BRIEF:
Write out every line of the material below again, requests included, and shift each coordinate in the answers by adding 56 to every number.

SUPPLIED ENTRIES:
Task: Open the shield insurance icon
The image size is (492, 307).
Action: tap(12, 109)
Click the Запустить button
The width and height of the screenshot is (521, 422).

SOLUTION TO THIS EXERCISE:
Task: Open the shield insurance icon
The image size is (492, 307).
Action: tap(68, 165)
Click the Запустить button
The width and height of the screenshot is (521, 422).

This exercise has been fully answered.